On parle souvent du patient comme d'un partenaire, ou du patient qui est central, mais je pense que le patient doit être - ou devenir - propriétaire de son processus de soins."
Internet n'est pas la panacée
« Le Web peut aider les patients à recueillir des informations et à mieux comprendre ce qui se passe et quand. Mais cette connaissance n'est pas encore une expertise.
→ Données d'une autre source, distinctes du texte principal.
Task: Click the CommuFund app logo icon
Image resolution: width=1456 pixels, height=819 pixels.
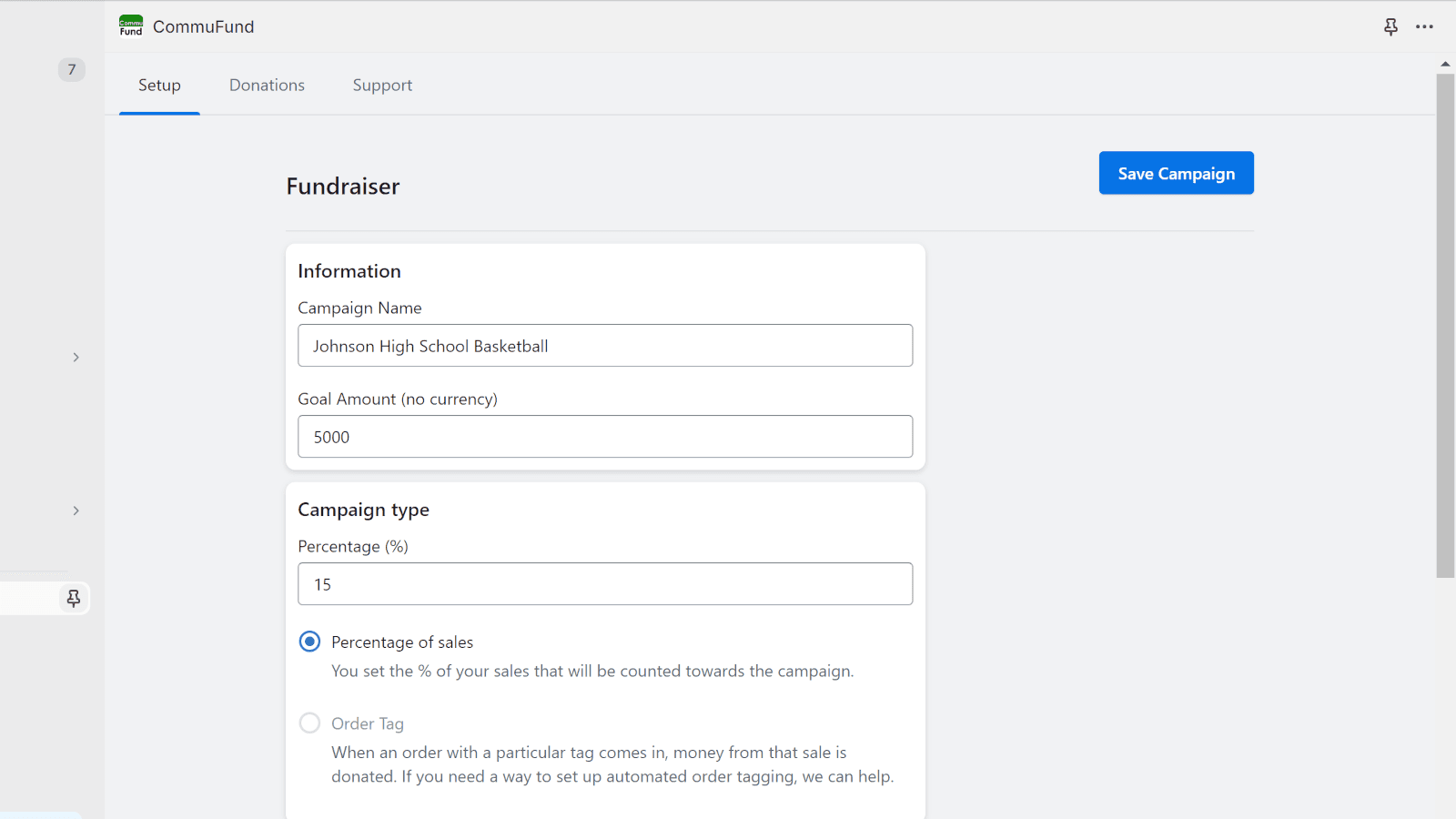Action: click(131, 26)
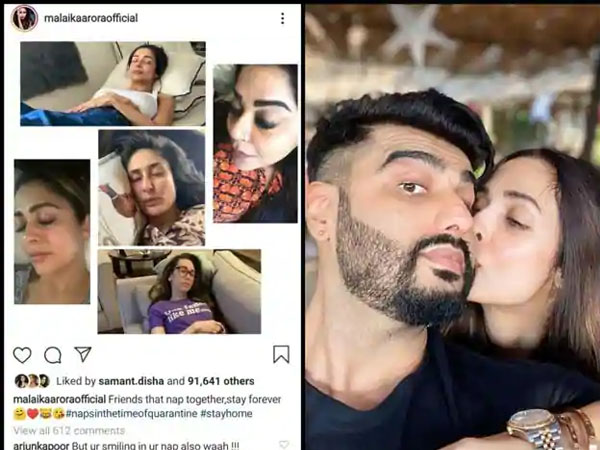Image resolution: width=600 pixels, height=450 pixels.
Task: Select collage photo with orange patterned scarf
Action: 255,143
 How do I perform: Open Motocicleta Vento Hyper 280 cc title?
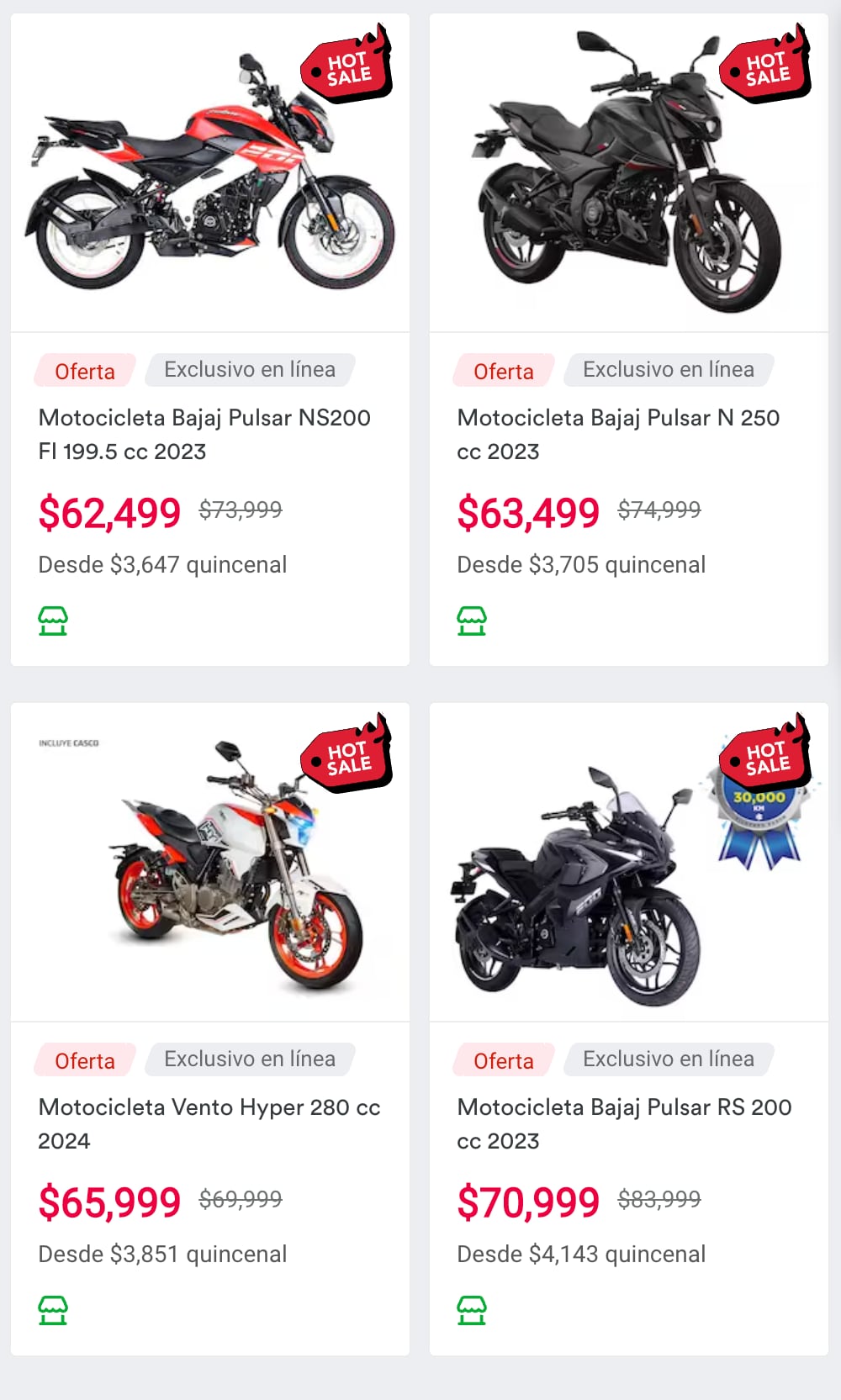click(209, 1123)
« Dans le passé, c'était un art de trouver des informations, maintenant c'est un art de faire la distinction entre les informations valides et celles sans valeur. Malheureusement, les recherches montrent que la plupart des gens ne vérifient pas la source des informations qu'ils trouvent sur Internet et ne font donc pas de discrimination en termes de qualité. On constate aussi que le Web a le potentiel de réduire, mais pas de combler, le fossé entre les connaissances des patients et des médecins. Mes recherches ont cependant montré que la recherche d'informations sur Internet ne modifie pas la relation de pouvoir entre le médecin et le patient, mais modifie la communication. Et il ne faut pas perdre de vue qu'environ 10% des Belges n'ont pas accès à Internet et que tout le monde n'a pas la même maîtrise des technologies de l’information et de la communication ».